Update, simplest way
While catching the bus ride home, I figured out that we could of used ByteArrayOutputStream to feed into the OutputStream parameter and do a toString() right after. I believe the the same technique was used but I implemented it, which is kind of bad, since re-inventing the wheel is no good.
CODE:
// Instantiate the stream you want to use.
ByteArrayOutputStream sos = new ByteArrayOutputStream();
// To whatever you want with the stream.
...
someclass.dowhatever(sos);
...
// Convert to String.
String value = sos.toString();
I left the below content since it might be useful for some people to see how it was done.
Creating your own output stream
What I created was a StringOutputStream.java class which extends the OutputStream, now we have to implement those methods, but keeping intact that we write to the StringBuffer instead to the stream. So here is how I did it:
CODE:
/*
* StringOutputStream.java
*
* Mohamed Mansour
* www.m0interactive.com
*
* Created on November 29, 2006, 1:42 AM
*/
import java.io.OutputStream;
/**
* @author Mohamed Mansour
*/
public class StringOutputStream extends OutputStream {
// This buffer will contain the stream
protected StringBuffer buf = new StringBuffer();
public StringOutputStream() {}
public void close() {}
public void flush() {
// Clear the buffer
buf.delete(0, buf.length());
}
public void write(byte[] b) {
String str = new String(b);
this.buf.append(str);
}
public void write(byte[] b, int off, int len) {
String str = new String(b, off, len);
this.buf.append(str);
}
public void write(int b) {
String str = Integer.toString(b);
this.buf.append(str);
}
public String toString() {
return buf.toString();
}
}
So as you seen, instead of placing some outputstream to the method you are choosing, you could place that class instead like the following.
CODE:
StringOutputStream sos = new StringOutputStream();
someclass.somemethod(sos,"Some random method which needs an output stream");
System.out.println(sos.toString());
See how nice that is?
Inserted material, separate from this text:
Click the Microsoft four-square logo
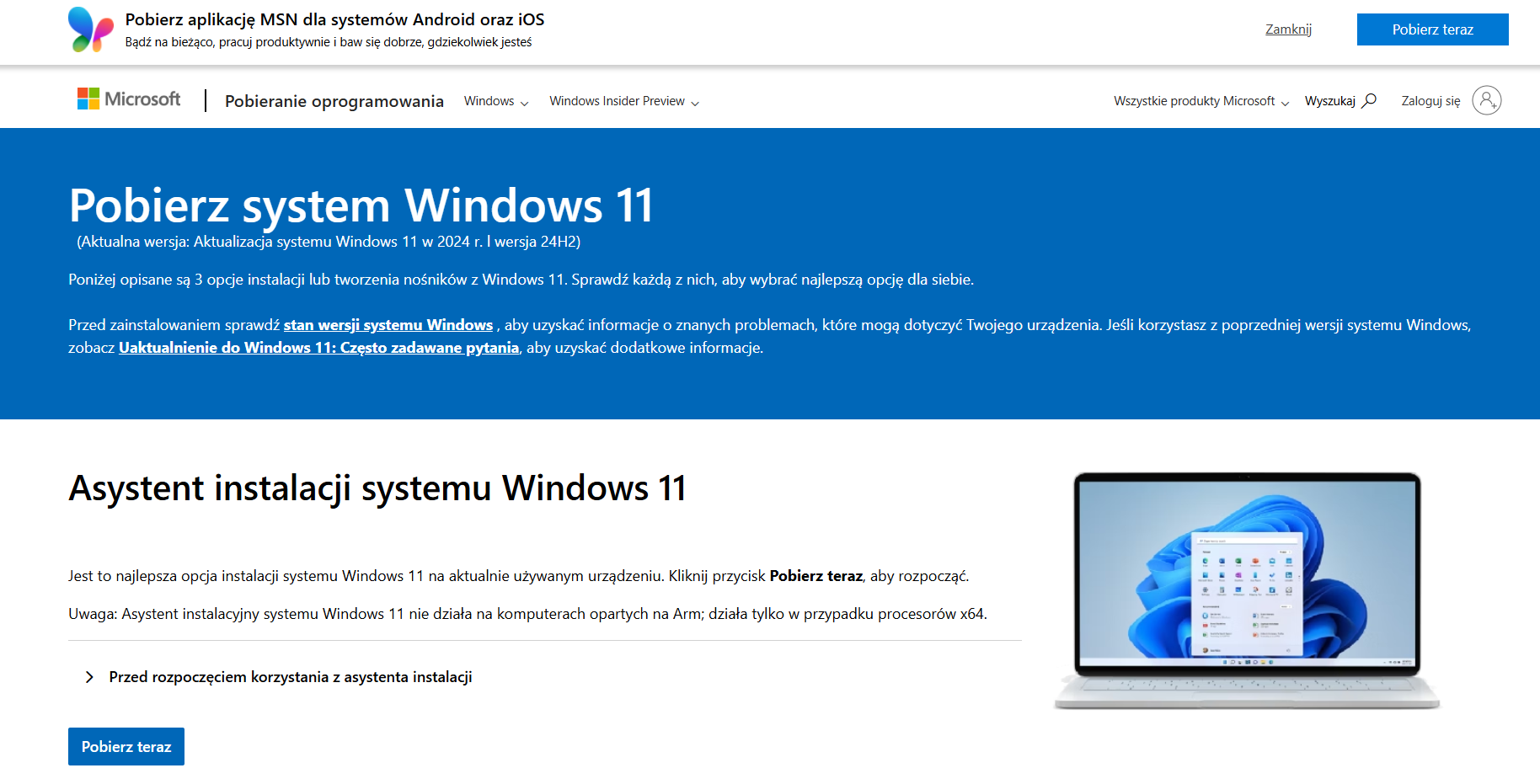Screen dimensions: 1540x784 pyautogui.click(x=88, y=99)
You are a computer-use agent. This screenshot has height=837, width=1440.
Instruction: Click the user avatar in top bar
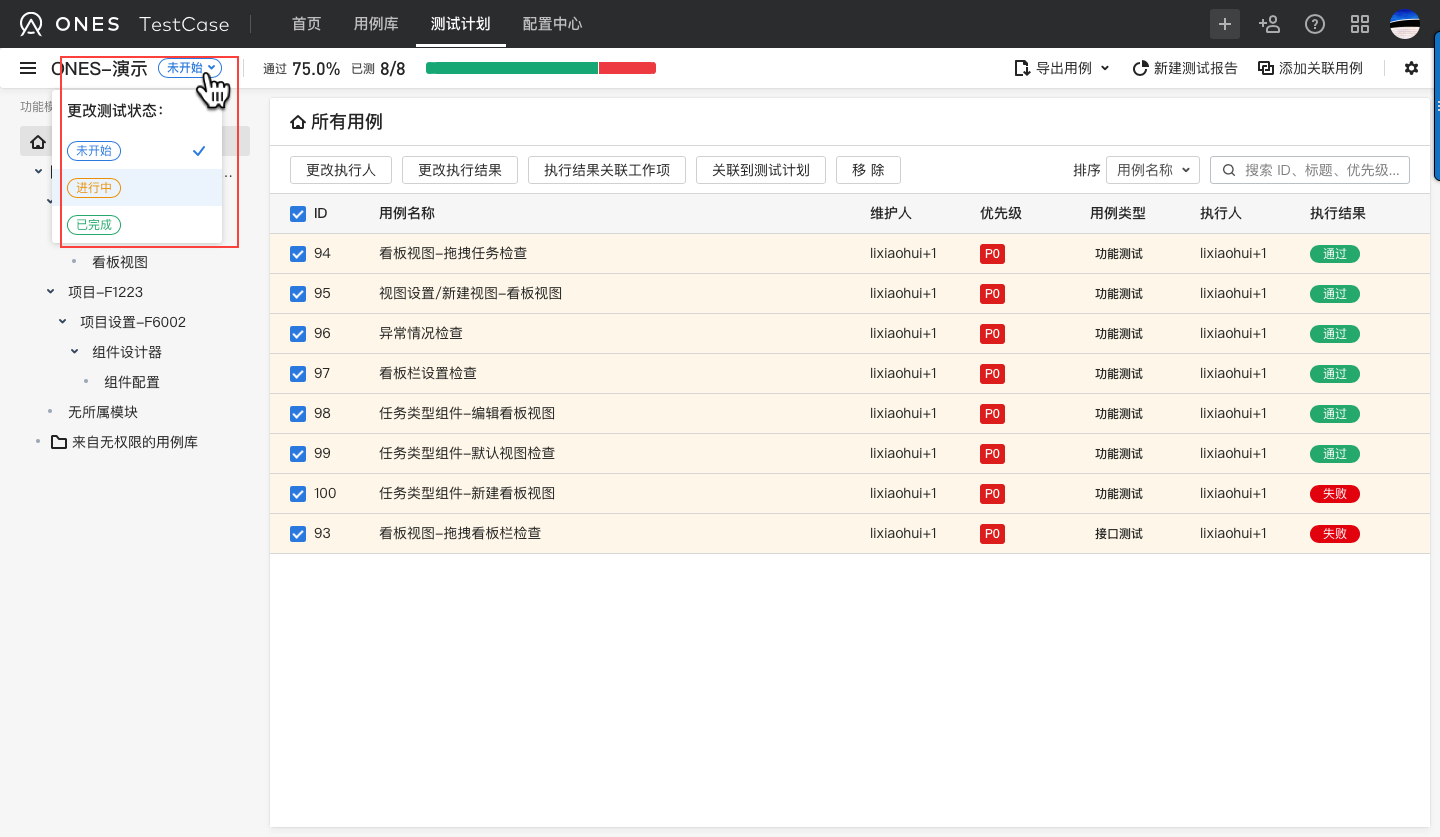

I used that class in my XML application. I had a library for XACML that allows the response to be encoded to some outputstream such as to disk, but I wanted to save it to some String object so I can process it. So by creating this class, it allowed me to do it efficiently.
I hope it will help some of you who need it.
Incase you would need to parse in a specific object, you could use the way I presented above, but if your just using it for a String object, I recommend you to use existing classes, since its already there.